The 1983–84 North American Soccer League indoor season was the fourth and last in league history. The San Diego Sockers defeated the New York Cosmos for their third straight indoor title, having won the NASL Indoor title in 1981–82 and the MISL title in 1982–83.

Season recap[edit]

As the NASL was struggling for life at this point, finding teams to play in the indoor league would be difficult. While San Diego, the Chicago Sting and the Golden Bay Earthquakes were committed to the league, filling out the ranks would be problematic. With the league making plain their desires to have both an indoor and outdoor element, the Fort Lauderdale Strikers decided to move to Minnesota for the 1984 NASL season due to a lack of suitable arenas in the local area.[1]

The Tampa Bay Rowdies were unsure whether they would be able to play as previous owners had committed to play in the league and then sold the team, leaving the new owners in the lurch.[2] The lack of a suitable arena also was an issue, eventually forcing games to be split among three sites.[3] The Tulsa Roughnecks were only in the league thanks to a fundraiser that put $65,000 in the team's coffers, even though the team had won the outdoor Soccer Bowl just weeks earlier.[4]
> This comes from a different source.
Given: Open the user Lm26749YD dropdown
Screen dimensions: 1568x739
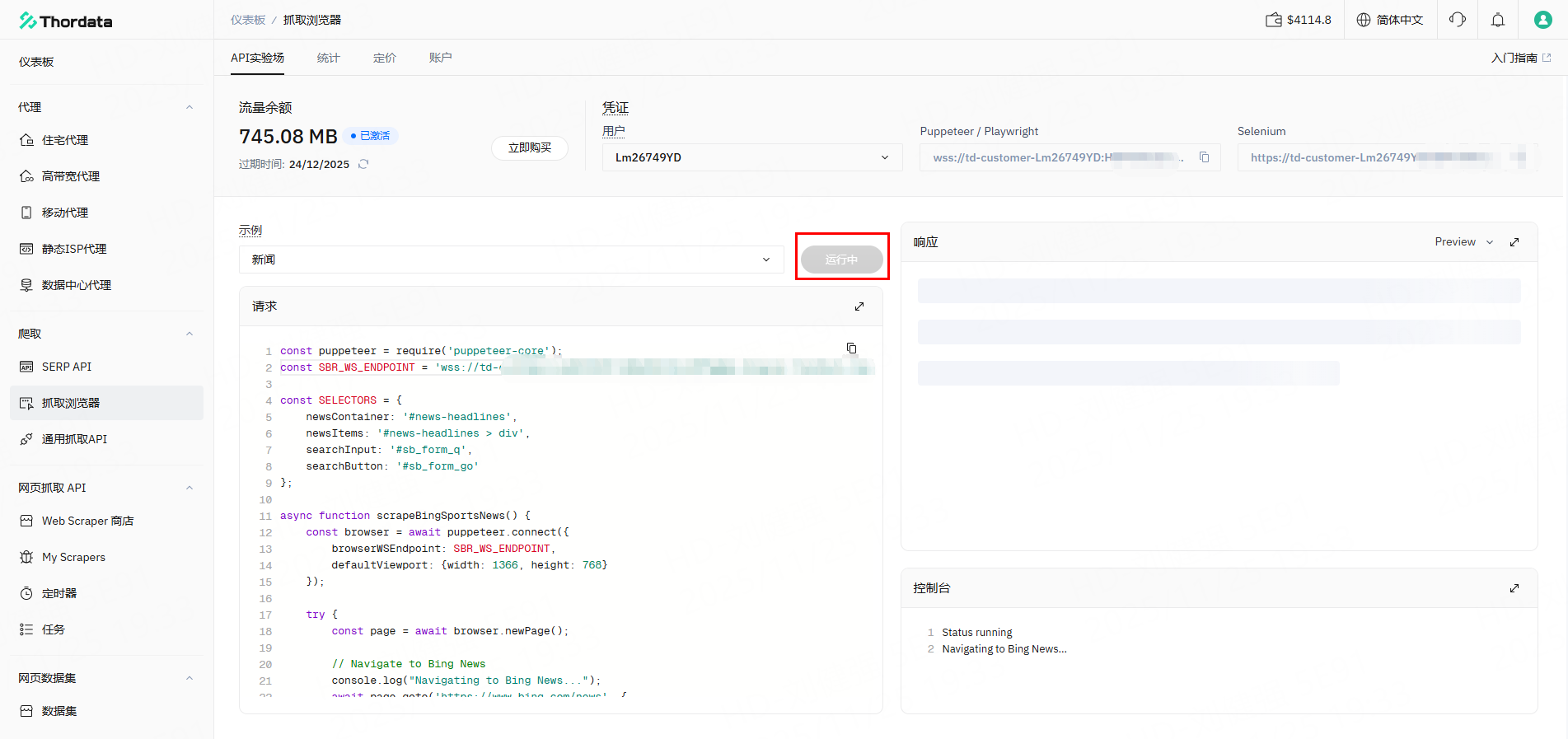Looking at the screenshot, I should 751,157.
Despite the uncertainty, this would be the largest NASL Indoor season ever as a 32-game regular season, a best-of-three semifinal round and a best-of-five championship series were on the schedule. Also, the first (and only) All-Star Game in NASL history took place on February 8 at Chicago Stadium. The hometown Chicago Sting took on an All-Star team of the six other squads. Despite four goals from Chicago's Karl-Heinz Granitza, the All-Stars won 9–8.[5]

Not surprisingly, the teams with steady management performed best through the season. The Sockers averaged over 11,000 for their home games and finished first, overcoming a slow 8-8 start.[6] The hot streak continued in the playoffs as the team won all five of their postseason games en route to the NASL title.[7]
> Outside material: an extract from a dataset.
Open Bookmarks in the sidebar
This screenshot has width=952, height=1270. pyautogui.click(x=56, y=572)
The NASL confirmed plans for 40-game indoor seasons in 1985 and 1986 near the end of the season,[8] but folded for good in March 1985.[9] By then, San Diego, Minnesota, New York and Chicago would be in the MISL.[10] While the Sockers, Strikers and Sting experienced success in the MISL, the Cosmos would start the season but drop out on February 22, 1985.[11]

Teams[edit]

Team City/Area Arena
Chicago Sting Chicago, Illinois Chicago Stadium
Golden Bay Earthquakes Oakland, California
San Francisco, California
Oakland-Alameda County Coliseum Arena
Cow Palace
New York Cosmos East Rutherford, New Jersey Brendan Byrne Arena
San Diego Sockers San Diego, California San Diego Sports Arena
Tampa Bay Rowdies Tampa, Florida
St. Petersburg, Florida
Lakeland, Florida
Tampa Fairgrounds Arena
Bayfront Center
Lakeland Civic Center
Tulsa Roughnecks Tulsa, Oklahoma Tulsa Fairgrounds Pavilion
Vancouver Whitecaps Vancouver, British Columbia Pacific Coliseum

Regular Season[edit]

The 1983-84 regular season schedule ran from November 11, 1983 to March 25, 1984. The 32 games per team was almost double the length of previous NASL Indoor seasons.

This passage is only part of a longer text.